Sometimes, the truth becomes a vulnerable casualty of our moral deficit, our seeming lack of probity just to keep the fellowship of those we idolize and put onto a pedestal even for vacuous reasons. For instance, some would prefer the company of an upstart or a fake, someone who feigns intelligence or puts up a front to cover for their shallowness. It is not surprising to find a number of these types in many organizations. In most cases, the life of a party is a clown or a buffoon. Many would prefer the buffoon or show-off to someone who doesn’t flaunt and tend to be more inward-looking.
This moral deficit is the cause of the loss of civility in this modern age. We have replaced social feeling with defensiveness, with being in the company of like-minded people who would circle their wagons around petty concepts of identity and commonality of interests. We tend to put barriers against others we don’t see eye to eye. We fragment ourselves into subgroups armed with abrasive self-boosterism and disregard of others.
Some of us have lost what Goethe called the “courtesy of the heart.” There are some in our midst who disrespect the value of the individual and the rights of people different from themselves. As a consequence, we become malevolent and fill ourselves with ill will because we fall short of our estimation of our own self-worth. The defences we put up become the walls that keep us from seeing the total picture.
Truth-telling is the most fundamental tenet of life in general. It makes sense that the moral functioning of any individual and society as a whole is enhanced by the truth. But since every aspect of our lives has been touched by almost everything around us, whether these be institutions, values, religious beliefs, fads, gadgets, friends or idols, the truth has mutated under their influence or effect on us. As pervasive as truth is, oftentimes it is not so clearly defined. We tend to be subjective, accepting the truth or falsity of propositions depending on what we believe, rather than hold our truths in an objective and fair-minded way, independent of our beliefs or sensibilities.
In smaller groups, we tend to accept as true those that are held in common by virtue of mutual affection, admiration and association. We believe in someone, for instance, because he is cool, hip or tech-savvy, and tend to ignore that person’s predilection for insincerity and pretence.

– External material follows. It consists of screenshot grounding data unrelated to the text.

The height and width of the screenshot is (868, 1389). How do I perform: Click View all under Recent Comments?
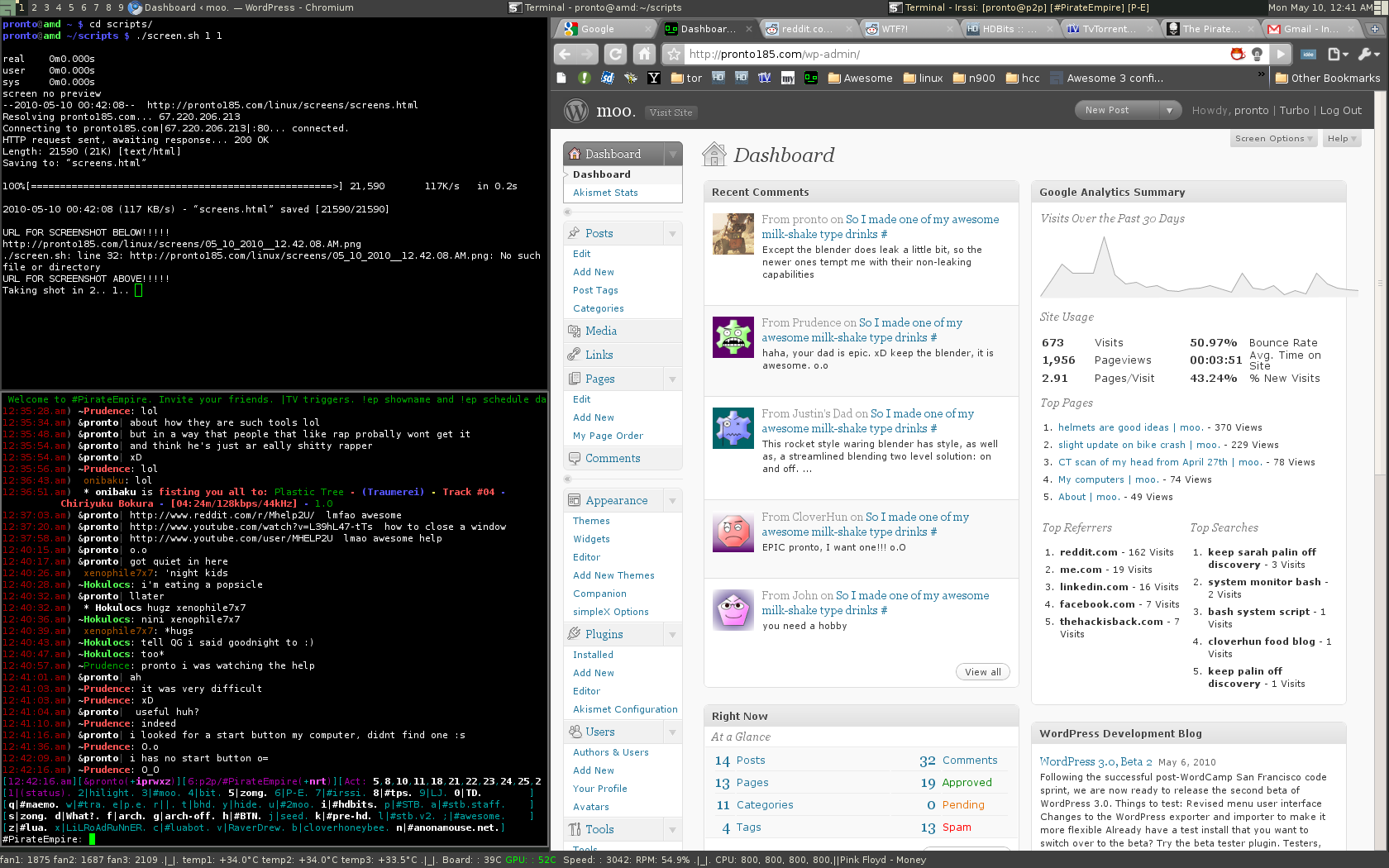click(x=982, y=672)
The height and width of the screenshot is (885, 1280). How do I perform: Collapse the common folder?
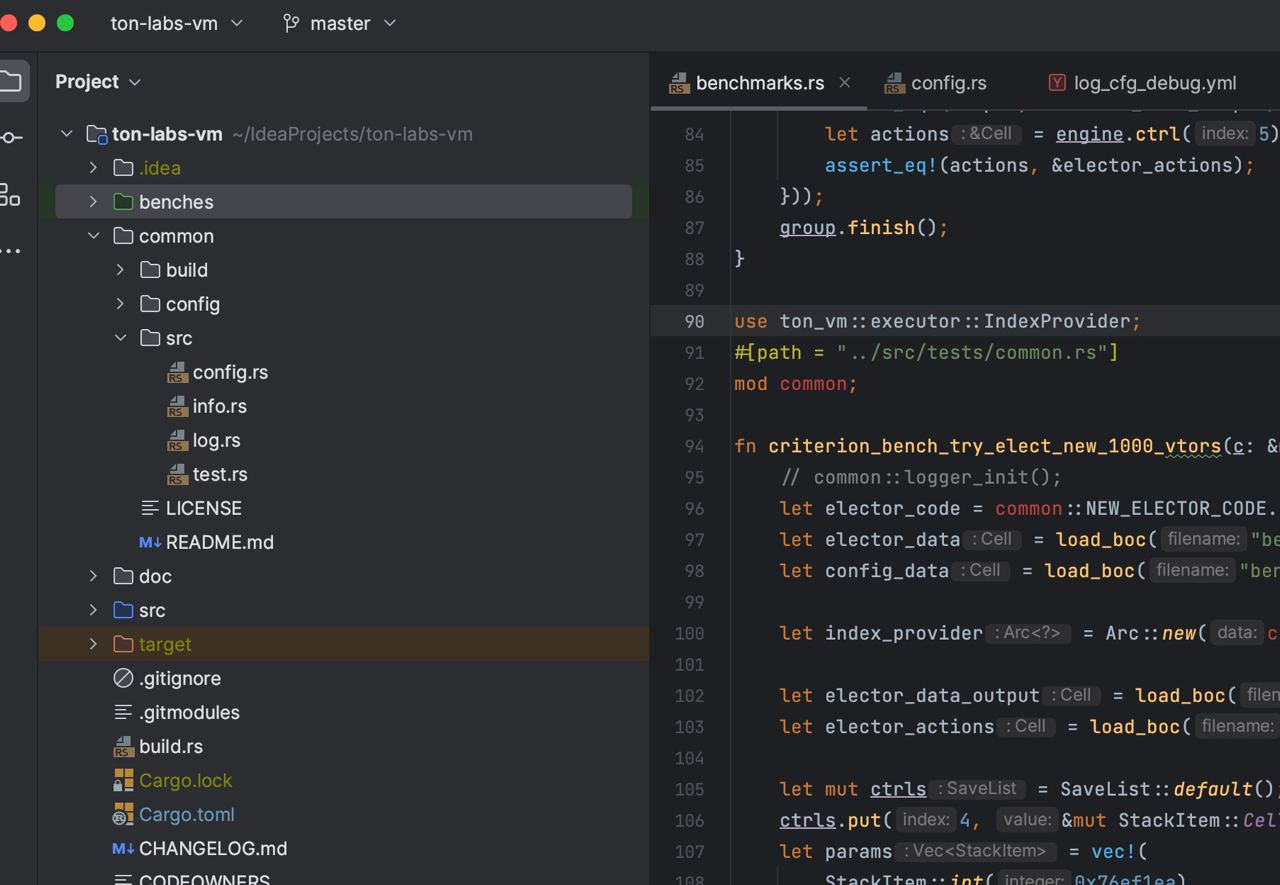coord(93,236)
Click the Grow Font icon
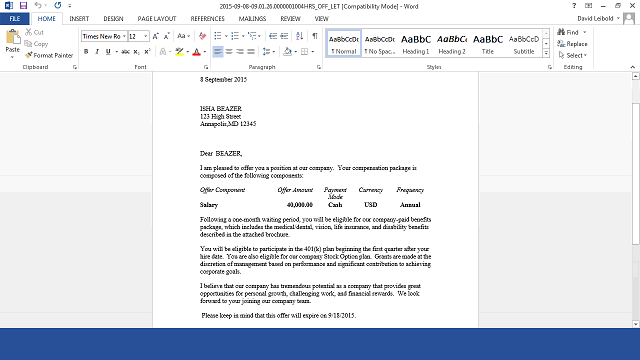The image size is (640, 360). point(155,36)
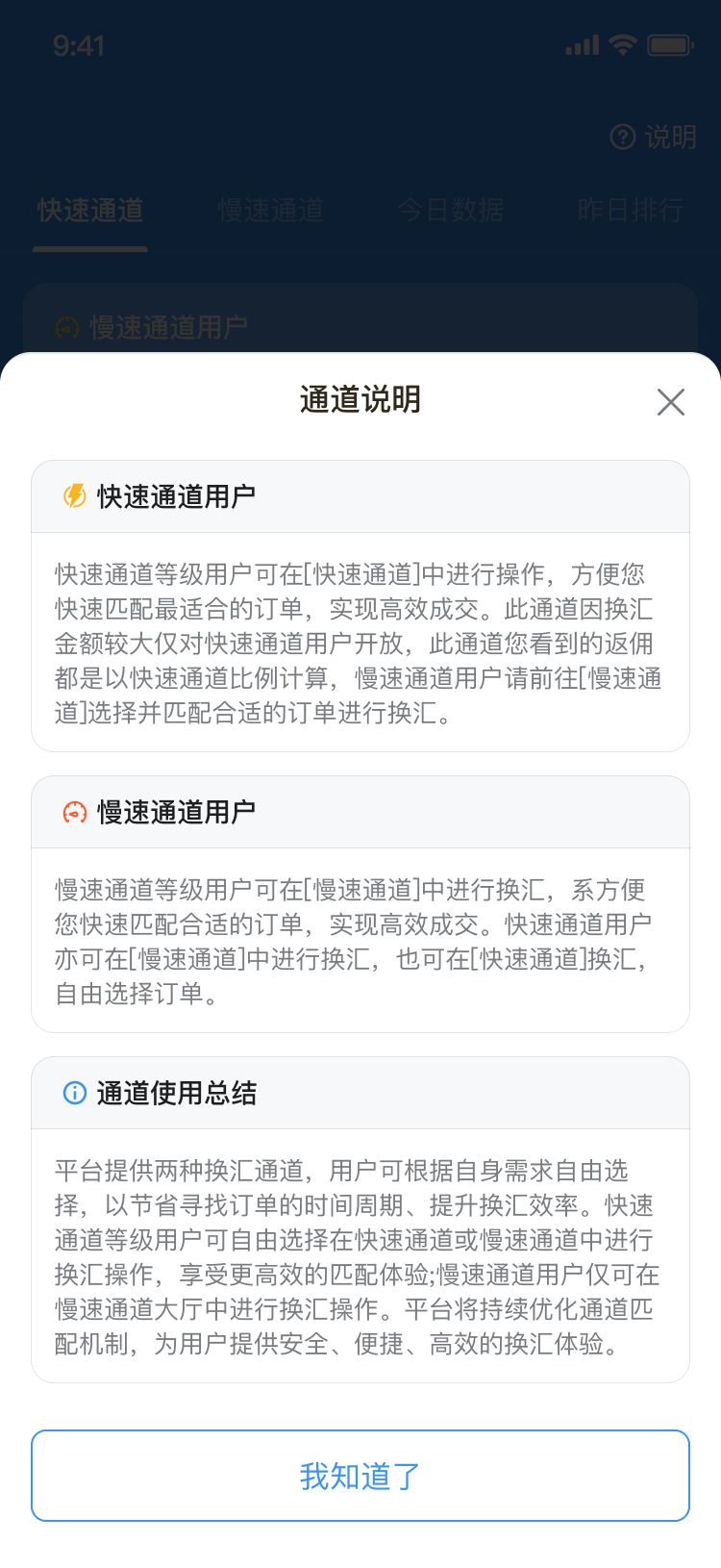Screen dimensions: 721x1568
Task: Switch to the 快速通道 tab
Action: pyautogui.click(x=90, y=210)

And so we defend fiercely these deeply-held convictions, even foreswear good manners—a vital cog in healthy relationships—over what is the real truth and its consequences.

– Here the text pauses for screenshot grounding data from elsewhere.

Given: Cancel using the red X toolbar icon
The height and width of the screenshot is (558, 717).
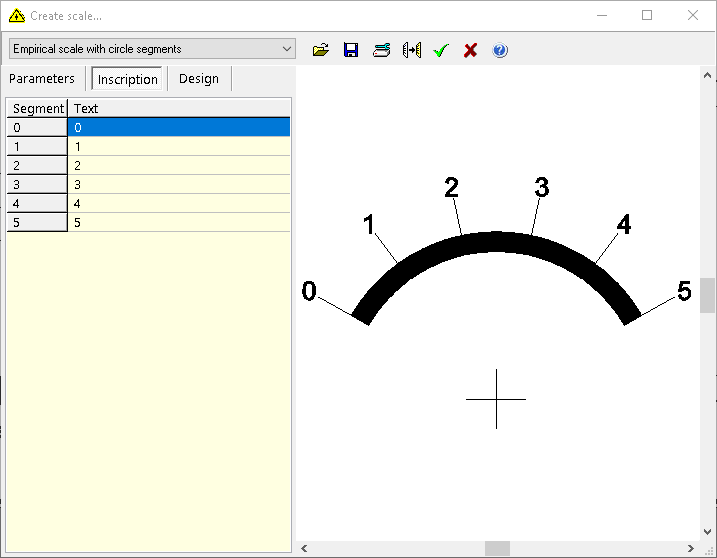Looking at the screenshot, I should point(470,50).
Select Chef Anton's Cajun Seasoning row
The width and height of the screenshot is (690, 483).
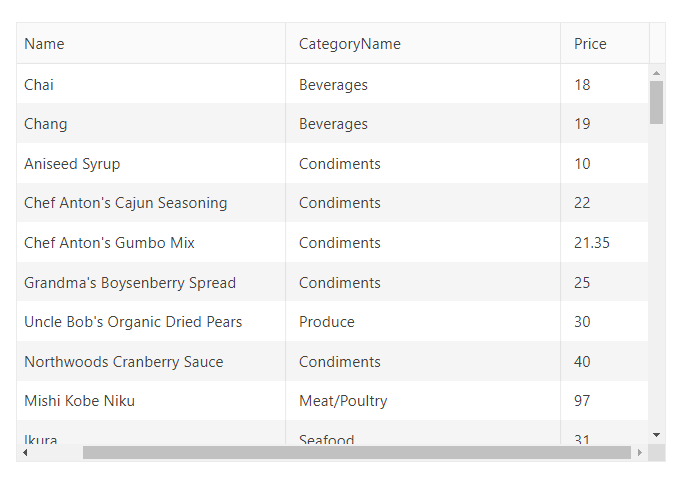pyautogui.click(x=126, y=203)
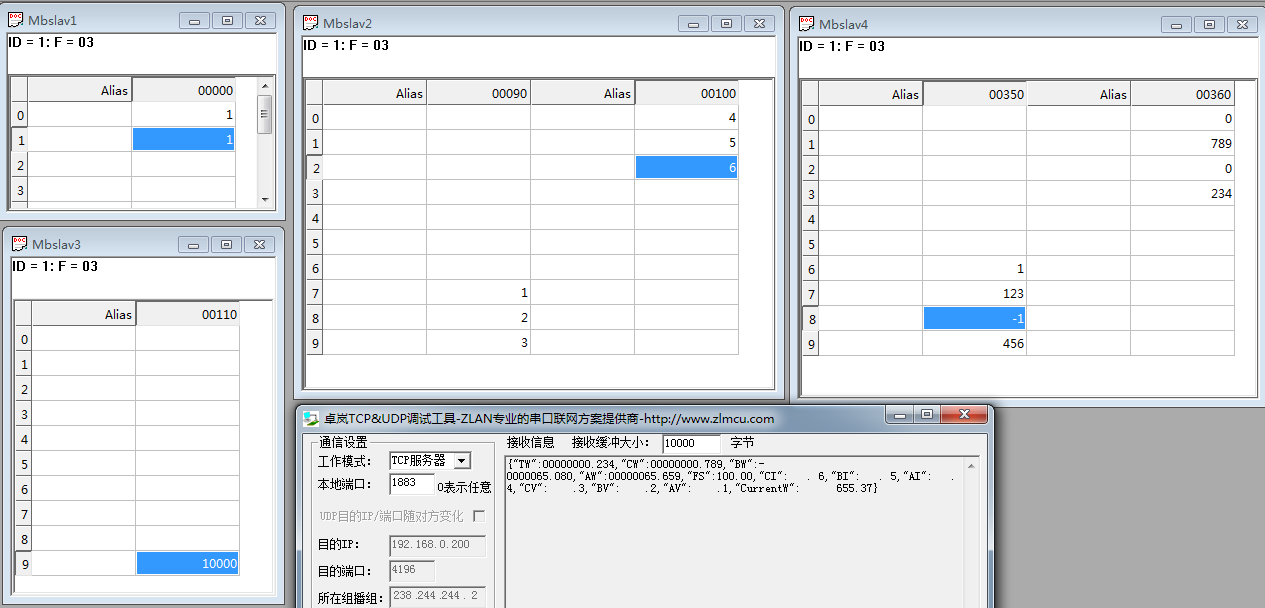Open the 工作模式 TCP服务器 dropdown
Viewport: 1265px width, 608px height.
click(x=461, y=461)
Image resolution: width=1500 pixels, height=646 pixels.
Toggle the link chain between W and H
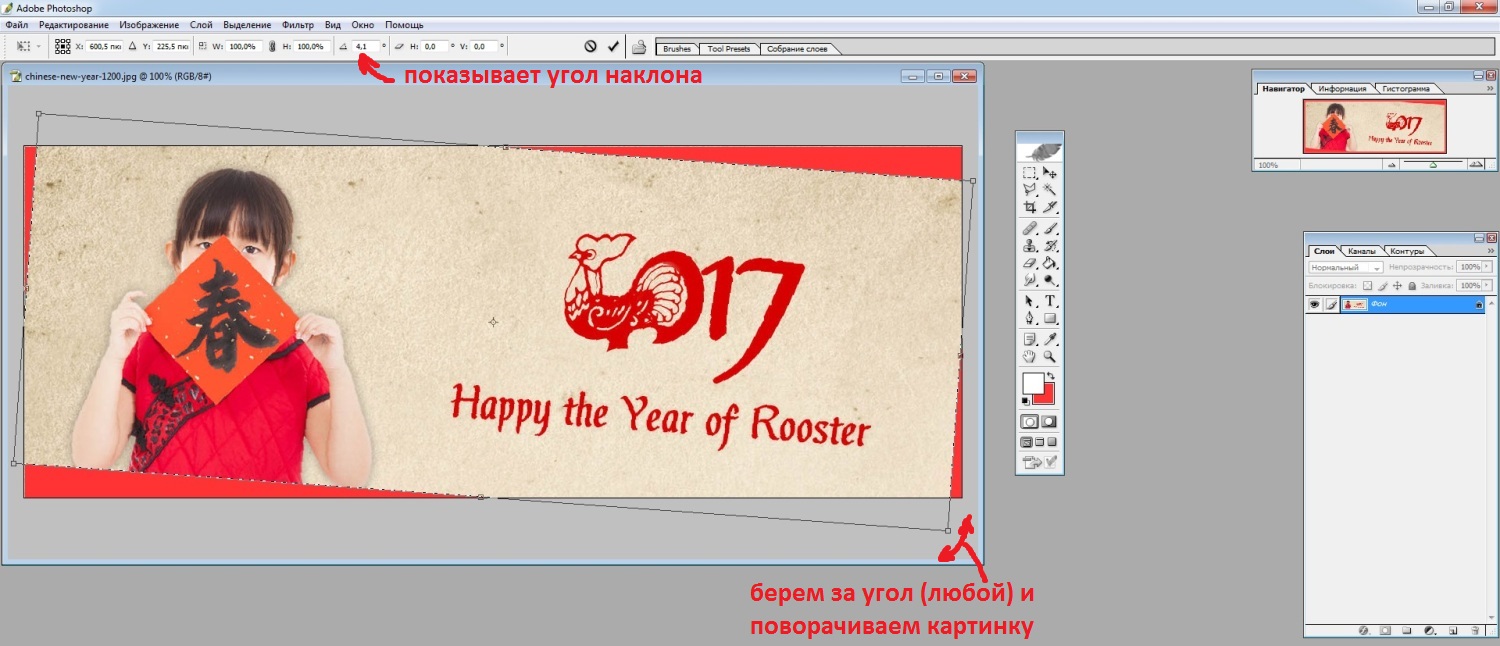tap(272, 46)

Civility is paramount in the pursuit of truth. Although conflict is endemic to the human condition, it rests upon us to manage it in such a way that we allow reason to prevail, instead of warping it to inflict pain on others. Over the long haul, hiding or masking the truth to protect our injured egos has dire consequences. Without the light of truth, we will be lost in the dark recesses of our own lies and deceptions. Not seeing the other side but our own—a consequence of our human frailty—will sink us further into our fear of acknowledging what is true and noble, what defines us as truly human and humane beings.